Maintaining Good Workout Nutrition is a Key to Losing Fat
Nutrition is the cornerstone of every fitness routine, supplying the body with essential nutrients like proteins, fibers, carbohydrates, vitamins, minerals and fat. Thus, one must keep the big nutritional picture in mind when choosing what to put on a plate. It is about building healthy habits before, during and after exercise, as well as making tough choices and sticking to them. You can train hard but you cannot out-train a bad diet. On the other hand, the healthiest diet in the world cannot make up for the lack of physical activity.
Workout Nutrition is A Numbers Game
Many people who want to burn belly fat make the mistake of cutting the caloric intake too drastically. But, the purpose is not to starve and undermine other goals like gaining muscle. So, make an effort to calculate the optimal caloric intake. This number is the result of various factors like your gender, weight, height, age, and activity level. Also, it depends on your fitness goals, whether you are seeking to lose weight or to bulk up. Finally, one of the most important aspects of the equation is the macro nutrient ratio.
It determines the percentage of calories you get from proteins, carbs, and fat. Take, for example, a 30 years old, 200lb male, who wants to both lose fat and gain muscle mass. The daily caloric limit for him is set at 2,456 while the nutritional requirements are presented in a number of grams for each group. In this example, each meal has 614 calories and includes food such as broccoli, chicken breast, brown rice and flax oil. This calculator gives you a clear idea about an ideal meal and its portion size.
Keeping Workout Nutrition On Balance
Protein is often in the spotlight, hailed by countless athletes and bodybuilders. It repairs damaged muscles and bones, creating a favorable hormonal environment. Still, a high-protein diet may raise cholesterol levels and the risk of heart disease. This is to say that balance is key and that the three aforementioned nutrient groups are not all the pieces of the dietary puzzle you need. One must also keep an eye on vitamin consumption. Therefore, subtract from the daily mix three pieces of fruit and four-six cups of vegetables.
Next, make room for some fiber. Most people will be fine with an average of 40 grams of fiber per day, and the best food for the task is legume and whole grain. Alas, gaining muscle and regulating cardiovascular health demands something a little extra. Fats have been blamed for every health problem there is, but they are necessary for the general functioning of the body. Omega-3 fatty acids are healthy polyunsaturated fats that prevent inflammation, decrease cholesterol and mitigate clotting.

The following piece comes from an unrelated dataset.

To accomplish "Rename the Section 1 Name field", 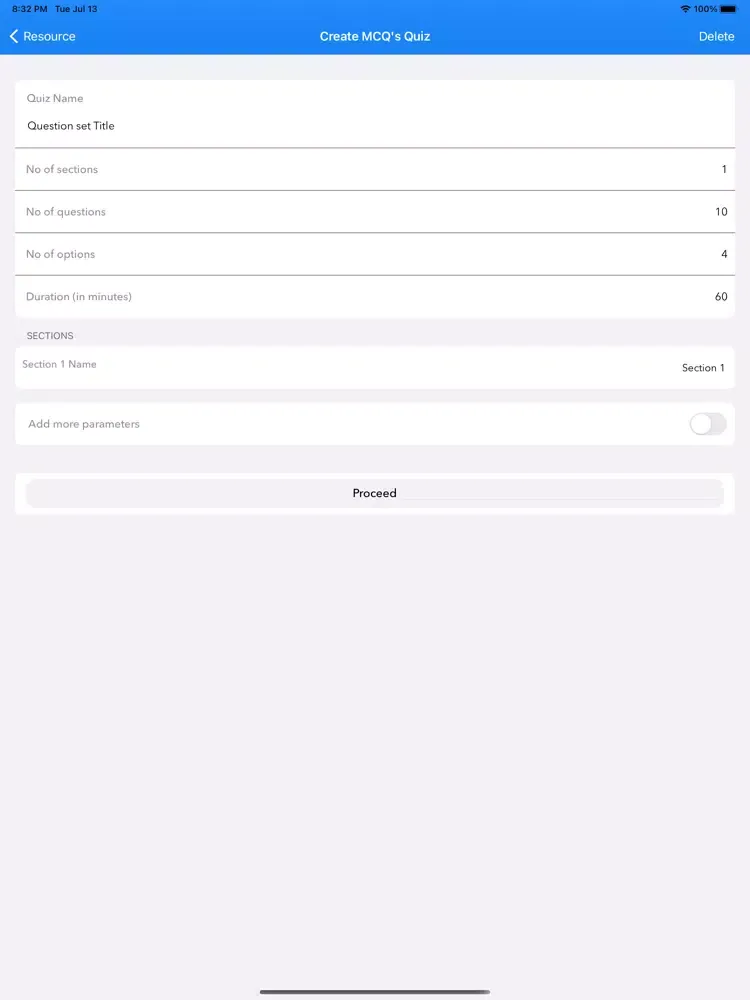I will (703, 368).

Cold water fishes or flaxseeds are the most efficient providers of fatty acids, so look no further. There are also some unsaturated fat sources like olives and nuts that should be added to the nutrition. As you can see, we are mentioning whole foods only, but if you cannot seem to get the numbers right, you can opt for gym supplements to increase the intake of nutrients. Some of the most popular and beneficial supplements are calcium, vitamin D, fish oil, CLA, and multivitamin/mineral complex, as well as whey protein. Among the most popular ones is Optimum Nutrition Gold Standard Whey. Similar products come in handy if you want to avoid calories in protein-rich food and still get a load of this nutrient.
Fuel Up, Step Up
Eating properly around training is vital for making any progress and achieving your fitness goals. Thus, one must identify the optimal caloric intake and macro-nutrient values to maintain proper workout nutrition. Meals that fit personal needs are preferable, but do the math to stay on the safe side. Use proteins, fats, carbs and other nutrients as building blocks for your sculpted body. Strike a fine balance between them, and do not let your engines become broken because no fuel will be able to fix them.